Match the portrait style to the use case. Photorealistic portraits work for business videos. Illustrated or stylized portraits work for creative content and avoid uncanny valley issues.

Common Errors and Fixes

Lips don’t sync with audio

The audio might have long silences or background music that confuses the lip sync model. Strip the audio to speech only. Also ensure the audio is mono, 16kHz — some models expect specific formats:

1
ffmpeg -i input.mp3 -ar 16000 -ac 1 output.wav

Face looks distorted or warped

The source image face is at too extreme an angle. Use a near-frontal photo (within 15 degrees of center). Also check that the face detection finds the correct face — if there are multiple faces in the image, crop to just the subject.

Output video is choppy or low framerate

Default output is 25 FPS. For smoother results, interpolate frames with RIFE:

1
2
pip install rife-ncnn-vulkan-python
# Or use ffmpeg: ffmpeg -i output.mp4 -filter:v "minterpolate=fps=60" smooth.mp4

CUDA out of memory

Reduce the --size parameter from 512 to 256. Or use --preprocess crop instead of full to process only the face region. The GFPGAN enhancer also uses significant VRAM — disable it with --enhancer none if needed.

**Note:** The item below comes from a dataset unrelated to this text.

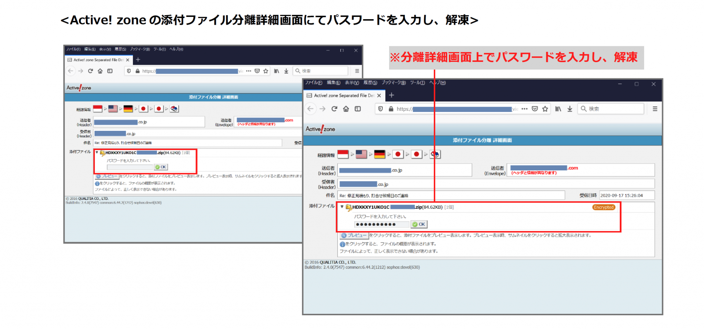Screen dimensions: 704x329
Task: Toggle the sidebar panel icon
Action: 358,109
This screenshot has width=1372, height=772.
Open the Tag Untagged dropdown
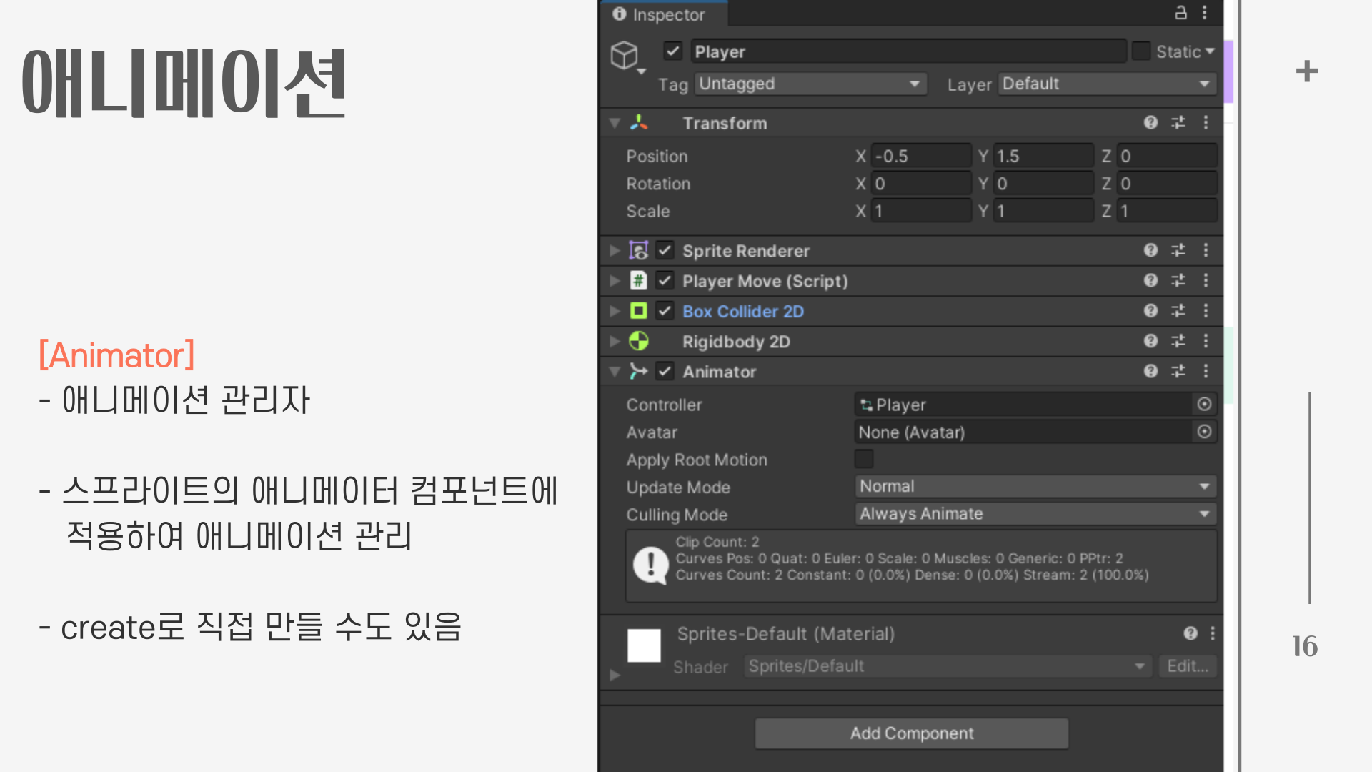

Uncanny valley — output looks creepy

This usually happens with extreme expressions or mismatched head motion. Use --still for minimal head movement and reduce --expression_scale to 0.8. For critical use cases, review generated videos before publishing.

Ethical Considerations

Talking head generation is a dual-use technology. Always disclose when content is AI-generated. Never create content that impersonates real people without their explicit consent. Many jurisdictions have laws against deepfakes used for deception — know the regulations in your area before deploying.

For legitimate use cases (educational content, product demos, accessibility), talking head generation is a powerful tool that makes video content creation accessible to teams without video production capability.